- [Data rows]
= = = =

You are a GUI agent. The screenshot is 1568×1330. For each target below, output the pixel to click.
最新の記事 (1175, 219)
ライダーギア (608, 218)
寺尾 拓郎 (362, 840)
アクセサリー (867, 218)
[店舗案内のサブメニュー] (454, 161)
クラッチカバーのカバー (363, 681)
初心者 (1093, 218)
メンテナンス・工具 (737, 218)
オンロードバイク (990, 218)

= = = =

- [Task instructions]
Write out all of the rows above again, requests included, multiplying every click coordinate in the answers by 0.25. Round each result to a whole number, with halves going up.

- [Output for this exercise]
You are a GUI agent. The screenshot is 1568×1330. For each target below, output the pixel to click.
最新の記事 (294, 55)
ライダーギア (152, 55)
寺尾 拓郎 (91, 210)
アクセサリー (217, 55)
[店舗案内のサブメニュー] (114, 40)
クラッチカバーのカバー (91, 170)
初心者 (273, 55)
メンテナンス・工具 (184, 55)
オンロードバイク (248, 55)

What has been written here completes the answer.